Logger	Level	Purpose
`django`	INFO	Django server
`celery`	INFO	Celery framework
`cw.diffusion.tasks`	INFO	Diffusion job execution
`cw.tvspots.tasks`	INFO	TV spot adaptation tasks
`cw.lib.models`	DEBUG	Diffusion model loading and generation
`cw.lib.adaptation`	DEBUG	Adaptation pipeline execution
`cw.lib.prompt_enhancer`	DEBUG	Prompt enhancement
`cw.lib.storyboard`	DEBUG	Storyboard generation
`cw.lib.civitai`	DEBUG	CivitAI LoRA downloads
`cw.lib.security`	INFO	File upload validation

Library-level loggers (cw.lib.*) are set to DEBUG to capture detailed execution traces, while task and framework loggers use INFO to reduce noise.

Grafana + Loki

The observability stack runs as three Docker Compose services, always started alongside the application.

Loki (port 3100)

Log aggregation backend. Receives log entries from Alloy, indexes them, and stores them on disk. Configuration uses Loki’s default local-config.yaml.

Alloy

Grafana’s unified observability collector (replaces Promtail). Watches the logs/ directory and ships entries to Loki.

Alloy is configured in alloy-config.alloy with four source targets:

Job Label	Source	Files
`django`	`logs/django.log`	Django server logs
`celery`	`logs/celery.log`	Celery framework logs
`tasks`	`logs/tasks.log`	Task execution logs
`workers`	`logs/worker_*.log`	Per-worker logs (glob pattern)

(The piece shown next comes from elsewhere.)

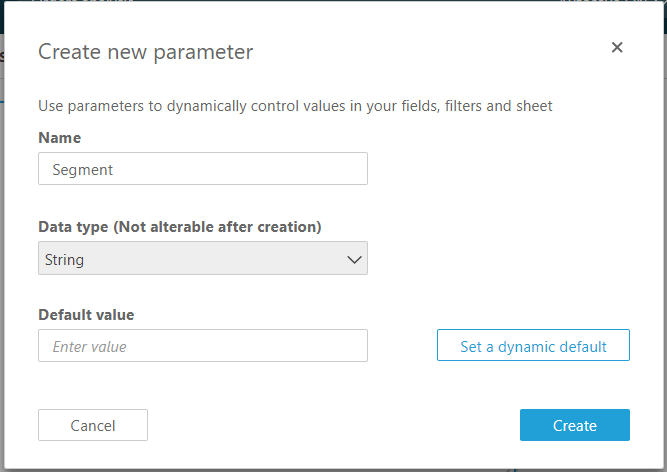Expand the list showing String
The image size is (667, 472).
tap(202, 259)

Alloy’s JSON processing pipeline extracts level, logger, message, and timestamp from each JSON entry and adds them as Loki labels for efficient querying.

Grafana (port 3000)

Web UI for log search and visualization. Anonymous login is enabled for local development (with admin role), so no credentials are needed.

Loki is auto-provisioned as the default datasource via grafana/provisioning/datasources/loki.yml.

Querying Logs

In Grafana, navigate to Explore and select the Loki datasource. LogQL query examples:

# All Django logs
{job="django"}

# Celery errors only
{job="celery"} | json | level="ERROR"

# Search for text in task logs
{job="tasks"} |= "image generation"

# Filter by logger name
{job="tasks"} | json | logger="cw.lib.models"

# All errors across all jobs
{level="ERROR"}

# Worker logs
{job="workers"}

Local Log Analysis

For quick analysis without Grafana, use jq to parse JSON logs directly:

# Stream task logs
tail -f logs/tasks.log

# Filter errors
cat logs/tasks.log | jq 'select(.levelname == "ERROR")'

# Filter by logger
cat logs/tasks.log | jq 'select(.name == "cw.lib.models")'

# Search message text
cat logs/tasks.log | jq 'select(.message | contains("LoRA"))'

Flower Task Monitor

Flower runs on port 5555 and provides real-time visibility into Celery task execution:

Active tasks — currently executing tasks with worker assignment
Completed tasks — recent results with timing and status
Queued tasks — tasks waiting in the broker
Worker status — worker heartbeat, active task count, resource usage

Access Flower at http://localhost:5555 when the application is running.

Debugging a Failed Job

When a DiffusionJob or adaptation fails, follow this sequence:

Check the job status in the Django admin. The detail page shows the current status and, for adaptations, the evaluation_history and error_message fields.
Check Flower for the task result. Find the task by its ID (shown on the job detail page) to see the exception traceback and timing.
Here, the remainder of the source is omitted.